Pourquoi cette supervision est-elle nécessaire? Quels sont les risques éthiques liés à l’IA?

Ils sont de deux types. Il existe tout d’abord le risque de délégation de la décision médicale et du consentement du patient. Ce n’est pas à la machine de décider mais bien au médecin. Autre risque, la dynamique des algorithmes est fondée sur une orientation de décision basée sur la loi du plus grand nombre. Or, avec ce principe, on peut aboutir à une minoration de l’intérêt de la prise en compte de la personne, d’où l’importance d’une supervision humaine. Notons au passage que cette garantie humaine s’applique à tous les domaines d’application de l’IA et pas seulement au monde de la santé.

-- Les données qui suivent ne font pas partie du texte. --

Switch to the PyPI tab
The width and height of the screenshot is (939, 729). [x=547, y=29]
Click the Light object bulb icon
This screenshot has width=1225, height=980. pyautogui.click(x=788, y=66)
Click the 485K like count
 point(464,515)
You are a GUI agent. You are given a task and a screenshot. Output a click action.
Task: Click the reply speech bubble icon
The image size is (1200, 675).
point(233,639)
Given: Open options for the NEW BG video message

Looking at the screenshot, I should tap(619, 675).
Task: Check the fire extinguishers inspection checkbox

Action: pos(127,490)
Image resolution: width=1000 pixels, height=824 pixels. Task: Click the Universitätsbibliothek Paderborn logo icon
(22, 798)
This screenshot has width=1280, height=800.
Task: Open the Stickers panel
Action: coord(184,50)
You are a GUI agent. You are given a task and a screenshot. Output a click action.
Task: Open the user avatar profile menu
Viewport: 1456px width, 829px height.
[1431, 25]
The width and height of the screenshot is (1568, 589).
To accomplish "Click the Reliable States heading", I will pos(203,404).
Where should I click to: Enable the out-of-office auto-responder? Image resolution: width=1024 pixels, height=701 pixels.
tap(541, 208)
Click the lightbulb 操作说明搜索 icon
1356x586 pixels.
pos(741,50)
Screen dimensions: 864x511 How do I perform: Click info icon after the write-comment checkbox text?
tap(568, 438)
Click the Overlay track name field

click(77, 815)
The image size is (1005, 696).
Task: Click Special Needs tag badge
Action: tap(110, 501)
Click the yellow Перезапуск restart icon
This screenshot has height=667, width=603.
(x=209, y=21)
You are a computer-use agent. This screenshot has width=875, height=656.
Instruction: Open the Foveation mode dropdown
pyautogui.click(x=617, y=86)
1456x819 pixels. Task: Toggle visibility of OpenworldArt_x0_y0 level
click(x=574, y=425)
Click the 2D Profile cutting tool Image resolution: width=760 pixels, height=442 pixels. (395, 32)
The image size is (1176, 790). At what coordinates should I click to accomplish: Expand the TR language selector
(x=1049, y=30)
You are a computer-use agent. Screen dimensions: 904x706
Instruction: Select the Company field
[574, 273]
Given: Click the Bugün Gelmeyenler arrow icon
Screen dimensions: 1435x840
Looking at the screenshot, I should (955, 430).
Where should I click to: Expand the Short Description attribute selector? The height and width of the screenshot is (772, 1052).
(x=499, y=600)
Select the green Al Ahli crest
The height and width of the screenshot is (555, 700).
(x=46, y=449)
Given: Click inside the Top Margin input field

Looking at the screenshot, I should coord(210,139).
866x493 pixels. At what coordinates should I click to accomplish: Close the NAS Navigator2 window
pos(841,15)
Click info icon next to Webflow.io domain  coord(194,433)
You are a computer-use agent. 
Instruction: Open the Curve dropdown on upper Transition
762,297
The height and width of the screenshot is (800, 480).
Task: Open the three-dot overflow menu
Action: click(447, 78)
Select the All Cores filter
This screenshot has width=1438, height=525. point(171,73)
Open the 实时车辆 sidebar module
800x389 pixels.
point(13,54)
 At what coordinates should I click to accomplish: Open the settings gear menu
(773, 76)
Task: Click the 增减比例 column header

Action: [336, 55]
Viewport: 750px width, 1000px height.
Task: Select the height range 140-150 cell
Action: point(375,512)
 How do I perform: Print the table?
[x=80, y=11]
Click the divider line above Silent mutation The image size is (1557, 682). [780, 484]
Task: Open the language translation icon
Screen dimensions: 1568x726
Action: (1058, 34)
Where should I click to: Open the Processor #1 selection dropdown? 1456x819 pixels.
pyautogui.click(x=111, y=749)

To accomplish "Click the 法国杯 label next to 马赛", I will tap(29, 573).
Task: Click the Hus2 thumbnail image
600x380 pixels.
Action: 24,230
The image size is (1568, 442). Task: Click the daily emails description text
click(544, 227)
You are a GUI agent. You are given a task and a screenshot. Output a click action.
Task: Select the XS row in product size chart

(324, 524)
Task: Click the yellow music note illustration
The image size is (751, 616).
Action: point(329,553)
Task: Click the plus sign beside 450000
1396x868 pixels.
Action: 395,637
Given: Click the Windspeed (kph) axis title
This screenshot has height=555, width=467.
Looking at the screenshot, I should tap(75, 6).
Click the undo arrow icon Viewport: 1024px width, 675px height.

L’IA pourrait-elle un jour remplacer le médecin?

Cette question a beaucoup interpellé les professionnels de santé, et l’étude menée par l’Institut Montaigne et publiée en 2019* rassure sur ce point. L’IA donne des outils pour améliorer la qualité de prise en charge mais ne remplace pas le soignant. Le principe de supervision mis en place dans le cadre législatif est justement là pour permettre de garder toujours l’humain au cœur du dispositif.

– David Gruson, Docteur en droit de la santé, fondateur de l’initiative Ethik-IA membre du comité
de direction de la chaire Santé de Sciences Po Paris.